(DATA SECTION)
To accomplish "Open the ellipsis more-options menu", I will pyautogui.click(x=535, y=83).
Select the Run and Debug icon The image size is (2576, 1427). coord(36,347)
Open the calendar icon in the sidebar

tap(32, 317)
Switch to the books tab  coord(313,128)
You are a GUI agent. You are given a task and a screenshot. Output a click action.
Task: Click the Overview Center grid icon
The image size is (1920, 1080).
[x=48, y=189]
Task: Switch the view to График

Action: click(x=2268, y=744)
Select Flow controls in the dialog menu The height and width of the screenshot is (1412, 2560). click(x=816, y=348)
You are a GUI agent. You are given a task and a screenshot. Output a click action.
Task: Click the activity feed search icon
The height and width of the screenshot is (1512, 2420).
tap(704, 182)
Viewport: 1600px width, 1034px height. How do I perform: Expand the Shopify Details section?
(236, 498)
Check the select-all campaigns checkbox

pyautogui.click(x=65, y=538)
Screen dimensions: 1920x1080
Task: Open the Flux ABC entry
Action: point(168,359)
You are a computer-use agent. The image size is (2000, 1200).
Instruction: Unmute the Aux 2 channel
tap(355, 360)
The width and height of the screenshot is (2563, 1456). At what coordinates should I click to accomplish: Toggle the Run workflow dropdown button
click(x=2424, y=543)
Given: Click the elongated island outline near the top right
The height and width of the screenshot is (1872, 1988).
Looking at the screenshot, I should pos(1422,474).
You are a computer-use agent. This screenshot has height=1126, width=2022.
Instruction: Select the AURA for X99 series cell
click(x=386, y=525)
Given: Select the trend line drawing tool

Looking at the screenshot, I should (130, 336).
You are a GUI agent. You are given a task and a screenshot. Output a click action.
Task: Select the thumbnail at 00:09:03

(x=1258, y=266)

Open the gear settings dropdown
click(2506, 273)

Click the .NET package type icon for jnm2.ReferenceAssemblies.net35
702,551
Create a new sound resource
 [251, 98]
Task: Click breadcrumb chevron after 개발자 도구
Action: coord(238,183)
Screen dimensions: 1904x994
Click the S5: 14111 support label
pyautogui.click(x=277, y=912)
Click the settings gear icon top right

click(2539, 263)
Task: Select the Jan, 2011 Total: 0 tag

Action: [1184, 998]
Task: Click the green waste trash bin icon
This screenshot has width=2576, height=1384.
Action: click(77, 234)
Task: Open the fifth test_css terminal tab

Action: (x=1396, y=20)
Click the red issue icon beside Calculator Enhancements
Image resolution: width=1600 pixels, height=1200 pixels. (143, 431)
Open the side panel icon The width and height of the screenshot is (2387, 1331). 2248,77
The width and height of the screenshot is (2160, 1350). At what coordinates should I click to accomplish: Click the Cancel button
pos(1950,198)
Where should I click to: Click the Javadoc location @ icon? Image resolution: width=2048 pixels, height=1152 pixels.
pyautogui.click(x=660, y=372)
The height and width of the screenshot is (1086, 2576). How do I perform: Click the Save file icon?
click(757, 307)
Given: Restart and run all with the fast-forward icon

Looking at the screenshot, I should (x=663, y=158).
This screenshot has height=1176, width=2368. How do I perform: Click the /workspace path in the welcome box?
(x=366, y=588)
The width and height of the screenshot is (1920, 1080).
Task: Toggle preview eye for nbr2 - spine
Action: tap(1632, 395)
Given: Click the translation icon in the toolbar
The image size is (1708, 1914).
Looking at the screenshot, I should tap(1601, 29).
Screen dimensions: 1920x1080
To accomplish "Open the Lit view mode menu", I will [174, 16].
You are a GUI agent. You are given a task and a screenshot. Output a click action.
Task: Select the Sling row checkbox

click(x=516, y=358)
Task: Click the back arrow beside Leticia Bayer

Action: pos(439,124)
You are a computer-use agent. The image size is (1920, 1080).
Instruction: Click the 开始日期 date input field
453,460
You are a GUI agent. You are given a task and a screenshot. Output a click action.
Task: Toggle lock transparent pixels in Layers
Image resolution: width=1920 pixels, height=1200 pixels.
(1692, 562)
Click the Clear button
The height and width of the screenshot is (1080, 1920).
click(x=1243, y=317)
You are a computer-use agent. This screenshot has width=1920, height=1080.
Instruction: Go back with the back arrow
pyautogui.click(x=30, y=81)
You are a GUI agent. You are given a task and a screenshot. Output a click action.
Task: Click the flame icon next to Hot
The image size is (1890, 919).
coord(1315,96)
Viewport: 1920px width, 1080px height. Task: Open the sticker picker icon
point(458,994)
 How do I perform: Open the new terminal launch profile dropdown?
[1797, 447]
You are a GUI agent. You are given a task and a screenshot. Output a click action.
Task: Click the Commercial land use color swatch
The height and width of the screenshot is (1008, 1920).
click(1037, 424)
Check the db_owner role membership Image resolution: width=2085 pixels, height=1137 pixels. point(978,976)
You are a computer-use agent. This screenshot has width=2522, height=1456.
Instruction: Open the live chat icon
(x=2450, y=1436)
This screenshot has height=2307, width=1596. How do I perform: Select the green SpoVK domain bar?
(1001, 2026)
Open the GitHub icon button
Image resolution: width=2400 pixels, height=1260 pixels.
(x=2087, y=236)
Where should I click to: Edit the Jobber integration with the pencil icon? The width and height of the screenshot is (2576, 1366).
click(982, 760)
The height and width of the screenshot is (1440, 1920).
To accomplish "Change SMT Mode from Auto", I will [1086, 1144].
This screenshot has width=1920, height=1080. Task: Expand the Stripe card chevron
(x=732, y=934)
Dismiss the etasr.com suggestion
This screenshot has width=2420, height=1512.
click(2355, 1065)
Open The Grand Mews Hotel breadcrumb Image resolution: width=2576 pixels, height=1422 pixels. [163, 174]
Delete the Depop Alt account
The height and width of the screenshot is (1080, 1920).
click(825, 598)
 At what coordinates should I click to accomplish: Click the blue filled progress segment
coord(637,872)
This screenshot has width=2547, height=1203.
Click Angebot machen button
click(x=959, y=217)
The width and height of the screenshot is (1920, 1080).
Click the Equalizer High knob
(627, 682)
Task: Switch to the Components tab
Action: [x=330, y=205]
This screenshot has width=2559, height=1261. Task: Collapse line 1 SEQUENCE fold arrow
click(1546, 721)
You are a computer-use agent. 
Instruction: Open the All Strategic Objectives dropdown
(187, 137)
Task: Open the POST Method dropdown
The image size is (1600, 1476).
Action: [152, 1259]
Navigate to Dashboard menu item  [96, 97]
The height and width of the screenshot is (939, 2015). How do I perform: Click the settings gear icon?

(TRY IT) Return every line from the records above that holds the word "computer".

(ANSWER SECTION)
You are a computer-use agent. The image size is (2000, 1200).
You are a computer-use agent. This screenshot has height=1126, width=2022.
You are a computer-use agent. The image size is (1920, 1080).
You are a computer-use agent. This screenshot has width=1920, height=1080.
You are a computer-use agent. This screenshot has width=2522, height=1456.
You are a computer-use agent. 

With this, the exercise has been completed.